The figure is constructed the way Microsoft’s is: AI product revenue inside Cloud Intelligence Group for the March quarter, multiplied by four, gives ¥36 billion. This is annualized in-quarter revenue, not contracted backlog. The aggregate grew at triple-digit rates for the eleventh consecutive quarter, and Alibaba has chosen to be measured against the same frame Microsoft built.
The ¥36 billion covers the total AI product line. CEO Wu guided separately that the narrower model-and-application-services subset would surpass ¥30 billion in full-year ARR by December — a smaller denominator, a different slice of the same business. The year-end target sits below the current total-line figure not because the business is contracting, but because the two numbers are measuring different things.
What Microsoft, Google, and Amazon report differs in ways the new Alibaba number throws into relief. Microsoft’s $37 billion AI business run rate bundles OpenAI’s Azure consumption with first-party Copilot revenue. Alphabet reports total Google Cloud as a single line with a contracted backlog of $460 billion, but has not disaggregated the AI portion. Amazon has not published an equivalent figure. Alibaba has split the difference: an AI-specific line, built by the Microsoft method, sitting one rung below the bundled cloud number that always appears in the press release. The effect is to put one figure on the wall every other hyperscaler can be benchmarked against, and to apply pressure to the three that have not.
The strongest objection is that an ARR built from a single quarter is not really an ARR. A figure that annualizes one quarter benefiting from enterprise migrations, captive consumption by Alibaba’s own commerce business, or both, would inflate the headline and quietly hollow out the comparison the disclosure was meant to invite. The honest reply is that the same critique applies to Microsoft, whose run rate captures OpenAI’s compute spend on Azure inside the very business line being measured, and to anyone using ARR outside contracted SaaS. Both numbers are constructions. What they offer the market is not an audited figure but a published one — a metric a CFO has put a name to and will be asked to defend at next quarter’s call. That is enough to make them comparable, and comparable is what global investors did not have before.

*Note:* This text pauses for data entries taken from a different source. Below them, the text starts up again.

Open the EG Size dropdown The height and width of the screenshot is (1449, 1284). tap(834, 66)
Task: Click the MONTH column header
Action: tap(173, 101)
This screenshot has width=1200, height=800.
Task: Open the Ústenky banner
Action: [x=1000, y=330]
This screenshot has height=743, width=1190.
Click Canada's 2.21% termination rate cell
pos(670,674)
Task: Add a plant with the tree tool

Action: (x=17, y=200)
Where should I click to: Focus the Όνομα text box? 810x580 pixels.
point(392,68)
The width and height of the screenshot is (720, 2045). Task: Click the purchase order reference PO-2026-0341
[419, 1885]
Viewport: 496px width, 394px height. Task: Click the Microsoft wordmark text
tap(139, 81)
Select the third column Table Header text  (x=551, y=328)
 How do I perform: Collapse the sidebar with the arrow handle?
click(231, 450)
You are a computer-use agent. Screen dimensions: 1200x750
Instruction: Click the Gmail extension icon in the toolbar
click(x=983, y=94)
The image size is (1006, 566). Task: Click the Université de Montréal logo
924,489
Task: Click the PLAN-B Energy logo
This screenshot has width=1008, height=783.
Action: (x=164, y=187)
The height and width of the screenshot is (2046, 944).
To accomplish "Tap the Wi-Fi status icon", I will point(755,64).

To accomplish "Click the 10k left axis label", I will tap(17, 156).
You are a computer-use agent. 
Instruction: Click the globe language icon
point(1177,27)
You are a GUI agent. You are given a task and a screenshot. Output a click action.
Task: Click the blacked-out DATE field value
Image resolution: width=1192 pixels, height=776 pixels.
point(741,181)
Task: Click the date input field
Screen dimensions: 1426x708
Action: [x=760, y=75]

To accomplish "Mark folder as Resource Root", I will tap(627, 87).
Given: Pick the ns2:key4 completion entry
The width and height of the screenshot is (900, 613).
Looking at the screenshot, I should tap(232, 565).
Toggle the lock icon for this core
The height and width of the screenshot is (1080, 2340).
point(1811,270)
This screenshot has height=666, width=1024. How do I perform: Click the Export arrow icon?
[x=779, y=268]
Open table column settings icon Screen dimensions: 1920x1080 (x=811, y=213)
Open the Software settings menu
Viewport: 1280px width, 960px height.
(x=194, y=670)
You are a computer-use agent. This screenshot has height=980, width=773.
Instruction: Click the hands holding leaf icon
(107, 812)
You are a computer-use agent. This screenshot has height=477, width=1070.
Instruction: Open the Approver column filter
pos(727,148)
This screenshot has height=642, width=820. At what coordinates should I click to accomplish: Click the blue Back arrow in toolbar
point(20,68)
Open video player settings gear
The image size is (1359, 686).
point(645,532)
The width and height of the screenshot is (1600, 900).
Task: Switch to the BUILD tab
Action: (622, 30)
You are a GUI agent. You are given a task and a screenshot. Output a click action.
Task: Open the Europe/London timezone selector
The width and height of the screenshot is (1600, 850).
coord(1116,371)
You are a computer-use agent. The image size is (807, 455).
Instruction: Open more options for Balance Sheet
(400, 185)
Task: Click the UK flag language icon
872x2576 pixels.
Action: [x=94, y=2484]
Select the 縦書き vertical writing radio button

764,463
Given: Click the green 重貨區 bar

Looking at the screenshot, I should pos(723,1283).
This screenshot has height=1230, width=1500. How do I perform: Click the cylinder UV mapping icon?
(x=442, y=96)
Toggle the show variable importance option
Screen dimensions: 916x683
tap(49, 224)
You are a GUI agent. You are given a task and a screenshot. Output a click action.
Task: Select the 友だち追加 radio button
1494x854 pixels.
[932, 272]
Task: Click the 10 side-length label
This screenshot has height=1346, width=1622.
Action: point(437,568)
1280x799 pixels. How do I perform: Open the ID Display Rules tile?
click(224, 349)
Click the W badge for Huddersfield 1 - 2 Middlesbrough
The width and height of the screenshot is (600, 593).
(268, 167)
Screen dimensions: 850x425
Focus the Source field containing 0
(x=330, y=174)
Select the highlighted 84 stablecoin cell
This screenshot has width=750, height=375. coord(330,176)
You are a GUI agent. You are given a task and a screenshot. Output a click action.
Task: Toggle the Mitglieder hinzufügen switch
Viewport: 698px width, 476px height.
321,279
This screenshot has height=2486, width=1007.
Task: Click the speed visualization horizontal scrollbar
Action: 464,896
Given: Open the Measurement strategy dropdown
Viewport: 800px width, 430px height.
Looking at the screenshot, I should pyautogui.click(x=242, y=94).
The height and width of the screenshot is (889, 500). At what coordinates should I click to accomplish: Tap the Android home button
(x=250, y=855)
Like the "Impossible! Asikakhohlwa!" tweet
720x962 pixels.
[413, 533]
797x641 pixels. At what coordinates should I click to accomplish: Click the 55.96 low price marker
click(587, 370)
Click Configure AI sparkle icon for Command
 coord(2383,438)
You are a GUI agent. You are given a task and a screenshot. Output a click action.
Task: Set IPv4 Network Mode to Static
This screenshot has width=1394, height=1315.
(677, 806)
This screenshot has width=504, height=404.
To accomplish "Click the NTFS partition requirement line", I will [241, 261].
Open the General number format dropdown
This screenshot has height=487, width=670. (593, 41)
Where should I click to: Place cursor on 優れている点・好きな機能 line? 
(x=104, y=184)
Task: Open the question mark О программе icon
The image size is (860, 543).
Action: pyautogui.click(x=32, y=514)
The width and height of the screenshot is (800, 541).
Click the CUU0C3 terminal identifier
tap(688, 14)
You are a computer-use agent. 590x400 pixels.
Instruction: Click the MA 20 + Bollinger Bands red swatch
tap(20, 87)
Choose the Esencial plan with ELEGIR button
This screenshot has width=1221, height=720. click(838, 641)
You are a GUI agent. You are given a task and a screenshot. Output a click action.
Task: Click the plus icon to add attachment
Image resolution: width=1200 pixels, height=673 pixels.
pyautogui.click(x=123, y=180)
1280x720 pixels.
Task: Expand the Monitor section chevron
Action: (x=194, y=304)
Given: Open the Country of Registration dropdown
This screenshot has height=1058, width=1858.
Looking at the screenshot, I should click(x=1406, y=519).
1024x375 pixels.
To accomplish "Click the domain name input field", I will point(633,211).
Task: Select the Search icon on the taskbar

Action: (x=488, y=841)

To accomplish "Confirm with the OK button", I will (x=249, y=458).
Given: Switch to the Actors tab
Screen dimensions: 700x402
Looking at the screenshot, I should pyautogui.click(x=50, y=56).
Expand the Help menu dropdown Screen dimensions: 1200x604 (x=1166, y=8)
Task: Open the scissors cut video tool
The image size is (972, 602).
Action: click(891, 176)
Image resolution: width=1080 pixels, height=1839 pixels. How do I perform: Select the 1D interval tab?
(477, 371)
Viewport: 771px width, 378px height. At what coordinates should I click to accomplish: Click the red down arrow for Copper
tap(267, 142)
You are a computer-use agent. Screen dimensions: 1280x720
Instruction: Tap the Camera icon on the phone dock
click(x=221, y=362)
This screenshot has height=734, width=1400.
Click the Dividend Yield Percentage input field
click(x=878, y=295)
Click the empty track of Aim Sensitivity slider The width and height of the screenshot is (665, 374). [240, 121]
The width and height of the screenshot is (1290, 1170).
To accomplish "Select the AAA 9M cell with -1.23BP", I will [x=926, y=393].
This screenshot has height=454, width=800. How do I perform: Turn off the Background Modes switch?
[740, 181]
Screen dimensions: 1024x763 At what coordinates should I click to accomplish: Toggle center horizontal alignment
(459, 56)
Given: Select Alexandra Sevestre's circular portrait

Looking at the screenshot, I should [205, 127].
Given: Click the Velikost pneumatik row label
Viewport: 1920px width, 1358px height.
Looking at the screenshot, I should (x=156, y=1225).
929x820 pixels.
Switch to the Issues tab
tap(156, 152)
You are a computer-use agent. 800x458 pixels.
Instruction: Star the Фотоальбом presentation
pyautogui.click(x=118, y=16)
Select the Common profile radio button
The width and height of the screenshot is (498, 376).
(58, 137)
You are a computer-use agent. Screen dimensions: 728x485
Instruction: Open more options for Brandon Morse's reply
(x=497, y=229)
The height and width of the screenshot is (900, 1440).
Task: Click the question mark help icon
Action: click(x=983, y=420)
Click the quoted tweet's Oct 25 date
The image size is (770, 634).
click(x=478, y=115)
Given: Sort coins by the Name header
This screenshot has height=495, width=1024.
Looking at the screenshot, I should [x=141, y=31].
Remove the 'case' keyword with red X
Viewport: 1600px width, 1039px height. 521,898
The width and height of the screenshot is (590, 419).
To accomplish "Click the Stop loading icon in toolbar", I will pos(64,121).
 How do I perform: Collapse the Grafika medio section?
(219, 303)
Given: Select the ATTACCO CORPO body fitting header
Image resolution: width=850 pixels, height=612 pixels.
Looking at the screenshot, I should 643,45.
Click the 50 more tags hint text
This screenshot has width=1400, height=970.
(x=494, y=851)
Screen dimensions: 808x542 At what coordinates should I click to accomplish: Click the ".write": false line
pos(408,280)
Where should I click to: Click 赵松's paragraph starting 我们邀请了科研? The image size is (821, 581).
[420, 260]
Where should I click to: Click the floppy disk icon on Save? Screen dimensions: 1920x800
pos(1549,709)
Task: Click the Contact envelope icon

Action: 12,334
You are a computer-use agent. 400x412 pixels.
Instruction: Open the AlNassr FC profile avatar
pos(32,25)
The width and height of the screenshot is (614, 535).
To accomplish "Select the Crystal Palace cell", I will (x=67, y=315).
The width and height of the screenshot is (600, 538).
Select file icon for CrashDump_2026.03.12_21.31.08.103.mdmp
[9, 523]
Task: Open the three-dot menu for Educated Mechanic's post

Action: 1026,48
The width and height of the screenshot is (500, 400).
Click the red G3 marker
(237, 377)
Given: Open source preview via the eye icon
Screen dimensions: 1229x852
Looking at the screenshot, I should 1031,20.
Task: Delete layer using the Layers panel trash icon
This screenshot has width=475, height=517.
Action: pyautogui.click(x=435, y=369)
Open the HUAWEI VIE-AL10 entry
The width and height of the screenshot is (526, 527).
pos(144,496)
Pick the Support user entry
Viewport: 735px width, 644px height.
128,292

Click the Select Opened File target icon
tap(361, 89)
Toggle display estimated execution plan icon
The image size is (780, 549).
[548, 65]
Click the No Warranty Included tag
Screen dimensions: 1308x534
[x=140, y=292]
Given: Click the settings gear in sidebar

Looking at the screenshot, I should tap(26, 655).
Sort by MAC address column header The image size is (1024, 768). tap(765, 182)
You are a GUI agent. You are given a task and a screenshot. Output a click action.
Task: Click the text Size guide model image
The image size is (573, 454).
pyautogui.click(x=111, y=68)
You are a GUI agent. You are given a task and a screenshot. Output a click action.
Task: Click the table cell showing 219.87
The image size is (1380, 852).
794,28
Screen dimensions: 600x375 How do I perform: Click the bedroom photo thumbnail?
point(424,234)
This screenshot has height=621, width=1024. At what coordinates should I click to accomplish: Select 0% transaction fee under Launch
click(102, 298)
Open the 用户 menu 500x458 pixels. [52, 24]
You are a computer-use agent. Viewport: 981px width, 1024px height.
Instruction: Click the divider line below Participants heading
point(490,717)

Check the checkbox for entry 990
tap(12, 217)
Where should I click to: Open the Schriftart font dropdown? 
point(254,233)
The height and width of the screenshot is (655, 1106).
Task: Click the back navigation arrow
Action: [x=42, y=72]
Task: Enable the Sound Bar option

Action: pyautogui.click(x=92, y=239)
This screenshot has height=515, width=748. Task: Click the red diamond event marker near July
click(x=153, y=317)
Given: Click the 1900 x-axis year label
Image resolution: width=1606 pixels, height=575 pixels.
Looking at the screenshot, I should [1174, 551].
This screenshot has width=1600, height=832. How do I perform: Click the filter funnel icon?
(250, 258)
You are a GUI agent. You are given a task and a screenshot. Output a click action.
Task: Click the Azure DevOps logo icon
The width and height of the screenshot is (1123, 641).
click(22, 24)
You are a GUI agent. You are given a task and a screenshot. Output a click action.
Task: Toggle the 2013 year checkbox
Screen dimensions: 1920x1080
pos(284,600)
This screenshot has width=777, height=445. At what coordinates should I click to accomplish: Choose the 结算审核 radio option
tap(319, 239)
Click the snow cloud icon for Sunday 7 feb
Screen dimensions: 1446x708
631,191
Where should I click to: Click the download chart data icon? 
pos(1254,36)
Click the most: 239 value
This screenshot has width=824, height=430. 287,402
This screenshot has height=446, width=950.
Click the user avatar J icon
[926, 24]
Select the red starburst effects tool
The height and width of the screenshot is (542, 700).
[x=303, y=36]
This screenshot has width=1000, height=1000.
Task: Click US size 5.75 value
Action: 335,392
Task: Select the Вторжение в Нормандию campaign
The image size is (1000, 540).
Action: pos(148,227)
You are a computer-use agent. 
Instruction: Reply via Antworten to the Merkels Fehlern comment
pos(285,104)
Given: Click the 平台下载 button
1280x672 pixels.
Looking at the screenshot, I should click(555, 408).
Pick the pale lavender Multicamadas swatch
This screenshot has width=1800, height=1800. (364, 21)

A figure that did not exist as a Chinese-cloud comparable last quarter is now the figure Tencent, Huawei, and Baidu will be asked either to match or to explain not matching.
Retailers who buy Chinese cloud capacity now have a number to benchmark their spend against. The ¥36 billion covers AI product revenue from Alibaba’s commerce platforms and Cloud Intelligence Group’s external customers, a base that includes Qwen inference and the Taobao AI assistant. If a retailer’s share of that line is rising, the cloud bill is no longer a black box but a tracked component of the disclosure their vendor reads on its earnings call. If their share is falling while their bill is rising, the questions a retail CFO will face about why they are paying for AI compute that is not showing up in commerce growth will get sharper. The pressure runs both ways. What Alibaba has given retail buyers, and given itself, is the same metric to argue with.
The choice now sits with the Chinese cloud businesses that have not disclosed. Tencent’s business services revenue grew in the teens in the third quarter of 2025, with AI repeatedly cited as a driver but never quantified separately. The reluctance is a strategic choice, not an accounting one. Huawei’s external cloud revenue fell 3.5% in 2025 and the annual report breaks out nothing on AI; Baidu has not published an AI revenue line. Each can publish a comparable number and risk the comparison, or decline and let the comparison proceed on Alibaba’s terms. Alibaba has decided the second option is the worse one.